◆ Stated exercise:
Reproduce every item below verbatim, keeping each line and its order unchanged.
** Start **
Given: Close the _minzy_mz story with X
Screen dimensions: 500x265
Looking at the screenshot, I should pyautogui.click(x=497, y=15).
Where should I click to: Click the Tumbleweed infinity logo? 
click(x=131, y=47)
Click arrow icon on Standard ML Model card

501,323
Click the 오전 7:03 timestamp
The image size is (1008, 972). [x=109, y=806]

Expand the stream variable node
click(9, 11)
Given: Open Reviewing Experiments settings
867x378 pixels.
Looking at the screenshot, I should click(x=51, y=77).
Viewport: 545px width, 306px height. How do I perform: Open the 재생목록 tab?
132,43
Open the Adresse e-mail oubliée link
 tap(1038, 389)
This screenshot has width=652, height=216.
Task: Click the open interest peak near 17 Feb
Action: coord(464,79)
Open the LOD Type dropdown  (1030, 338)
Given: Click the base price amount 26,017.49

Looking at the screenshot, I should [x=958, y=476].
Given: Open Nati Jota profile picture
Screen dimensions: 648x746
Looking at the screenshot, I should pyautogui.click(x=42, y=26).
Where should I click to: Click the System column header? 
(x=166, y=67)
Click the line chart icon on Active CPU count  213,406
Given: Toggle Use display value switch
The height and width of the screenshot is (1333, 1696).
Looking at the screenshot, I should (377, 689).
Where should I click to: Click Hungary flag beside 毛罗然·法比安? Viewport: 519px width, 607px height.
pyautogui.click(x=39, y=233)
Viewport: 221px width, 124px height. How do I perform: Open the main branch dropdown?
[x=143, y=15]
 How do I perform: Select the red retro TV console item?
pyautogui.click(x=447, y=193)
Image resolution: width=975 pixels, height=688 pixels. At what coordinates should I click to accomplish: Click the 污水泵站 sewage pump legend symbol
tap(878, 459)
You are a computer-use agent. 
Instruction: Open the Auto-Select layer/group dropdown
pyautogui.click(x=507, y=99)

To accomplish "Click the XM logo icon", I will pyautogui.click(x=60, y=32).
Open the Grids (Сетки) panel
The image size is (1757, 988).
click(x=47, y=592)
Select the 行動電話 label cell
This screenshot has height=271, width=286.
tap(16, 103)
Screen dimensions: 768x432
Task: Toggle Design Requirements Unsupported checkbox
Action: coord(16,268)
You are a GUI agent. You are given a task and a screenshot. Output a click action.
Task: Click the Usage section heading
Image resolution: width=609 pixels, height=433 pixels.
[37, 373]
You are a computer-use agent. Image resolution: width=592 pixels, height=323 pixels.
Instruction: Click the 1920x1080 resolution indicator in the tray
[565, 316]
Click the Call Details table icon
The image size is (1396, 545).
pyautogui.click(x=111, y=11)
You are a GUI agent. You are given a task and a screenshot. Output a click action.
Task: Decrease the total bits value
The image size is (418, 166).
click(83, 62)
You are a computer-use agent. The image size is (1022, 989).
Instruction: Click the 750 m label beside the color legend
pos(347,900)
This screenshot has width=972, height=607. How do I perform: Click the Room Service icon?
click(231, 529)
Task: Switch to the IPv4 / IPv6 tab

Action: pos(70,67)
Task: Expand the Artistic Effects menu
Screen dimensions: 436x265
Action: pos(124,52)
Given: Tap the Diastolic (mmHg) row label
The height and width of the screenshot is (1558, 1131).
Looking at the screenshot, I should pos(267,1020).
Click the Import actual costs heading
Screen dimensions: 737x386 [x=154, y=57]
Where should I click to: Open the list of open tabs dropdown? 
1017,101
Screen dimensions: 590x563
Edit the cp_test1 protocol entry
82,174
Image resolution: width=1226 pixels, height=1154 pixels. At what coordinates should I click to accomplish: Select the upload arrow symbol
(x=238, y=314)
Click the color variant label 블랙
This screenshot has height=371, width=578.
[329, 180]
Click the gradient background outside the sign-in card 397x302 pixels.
** End **
◆ Final result:
Given: Close the _minzy_mz story with X
Screen dimensions: 500x265
Looking at the screenshot, I should pyautogui.click(x=497, y=15).
Where should I click to: Click the Tumbleweed infinity logo? 
click(x=131, y=47)
Click arrow icon on Standard ML Model card

501,323
Click the 오전 7:03 timestamp
The image size is (1008, 972). [x=109, y=806]

Expand the stream variable node
click(9, 11)
Given: Open Reviewing Experiments settings
867x378 pixels.
Looking at the screenshot, I should click(x=51, y=77).
Viewport: 545px width, 306px height. How do I perform: Open the 재생목록 tab?
132,43
Open the Adresse e-mail oubliée link
 tap(1038, 389)
This screenshot has width=652, height=216.
Task: Click the open interest peak near 17 Feb
Action: coord(464,79)
Open the LOD Type dropdown  (1030, 338)
Given: Click the base price amount 26,017.49

Looking at the screenshot, I should [x=958, y=476].
Given: Open Nati Jota profile picture
Screen dimensions: 648x746
Looking at the screenshot, I should pyautogui.click(x=42, y=26).
Where should I click to: Click the System column header? 
(x=166, y=67)
Click the line chart icon on Active CPU count  213,406
Given: Toggle Use display value switch
The height and width of the screenshot is (1333, 1696).
Looking at the screenshot, I should (377, 689).
Where should I click to: Click Hungary flag beside 毛罗然·法比安? Viewport: 519px width, 607px height.
pyautogui.click(x=39, y=233)
Viewport: 221px width, 124px height. How do I perform: Open the main branch dropdown?
[x=143, y=15]
 How do I perform: Select the red retro TV console item?
pyautogui.click(x=447, y=193)
Image resolution: width=975 pixels, height=688 pixels. At what coordinates should I click to accomplish: Click the 污水泵站 sewage pump legend symbol
tap(878, 459)
You are a computer-use agent. 
Instruction: Open the Auto-Select layer/group dropdown
pyautogui.click(x=507, y=99)

To accomplish "Click the XM logo icon", I will pyautogui.click(x=60, y=32).
Open the Grids (Сетки) panel
The image size is (1757, 988).
click(x=47, y=592)
Select the 行動電話 label cell
This screenshot has height=271, width=286.
tap(16, 103)
Screen dimensions: 768x432
Task: Toggle Design Requirements Unsupported checkbox
Action: coord(16,268)
You are a GUI agent. You are given a task and a screenshot. Output a click action.
Task: Click the Usage section heading
Image resolution: width=609 pixels, height=433 pixels.
[37, 373]
You are a computer-use agent. Image resolution: width=592 pixels, height=323 pixels.
Instruction: Click the 1920x1080 resolution indicator in the tray
[565, 316]
Click the Call Details table icon
The image size is (1396, 545).
pyautogui.click(x=111, y=11)
You are a GUI agent. You are given a task and a screenshot. Output a click action.
Task: Decrease the total bits value
The image size is (418, 166).
click(83, 62)
You are a computer-use agent. The image size is (1022, 989).
Instruction: Click the 750 m label beside the color legend
pos(347,900)
This screenshot has width=972, height=607. How do I perform: Click the Room Service icon?
click(231, 529)
Task: Switch to the IPv4 / IPv6 tab

Action: pos(70,67)
Task: Expand the Artistic Effects menu
Screen dimensions: 436x265
Action: pos(124,52)
Given: Tap the Diastolic (mmHg) row label
The height and width of the screenshot is (1558, 1131).
Looking at the screenshot, I should pos(267,1020).
Click the Import actual costs heading
Screen dimensions: 737x386 [x=154, y=57]
Where should I click to: Open the list of open tabs dropdown? 
1017,101
Screen dimensions: 590x563
Edit the cp_test1 protocol entry
82,174
Image resolution: width=1226 pixels, height=1154 pixels. At what coordinates should I click to accomplish: Select the upload arrow symbol
(x=238, y=314)
Click the color variant label 블랙
This screenshot has height=371, width=578.
[329, 180]
Click the gradient background outside the sign-in card 397x302 pixels.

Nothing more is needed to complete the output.